DESCRIPTION OF THE TASK: Only the lines of the data holding the string "akzeptieren" need to be returned.

**** ENTRIES SUPPLIED ****

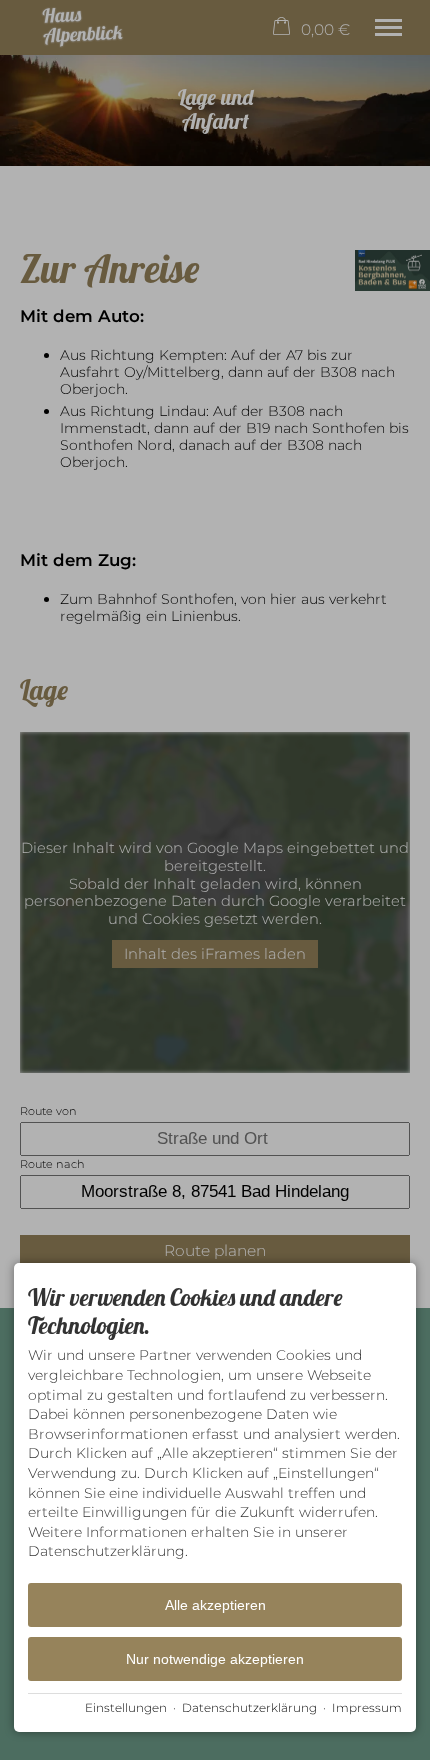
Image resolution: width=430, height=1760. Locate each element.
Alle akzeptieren (215, 1605)
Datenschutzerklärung (249, 1707)
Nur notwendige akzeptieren (215, 1659)
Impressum (367, 1707)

****

RESPONSE TO THE TASK:
Alle akzeptieren (215, 1605)
Nur notwendige akzeptieren (215, 1659)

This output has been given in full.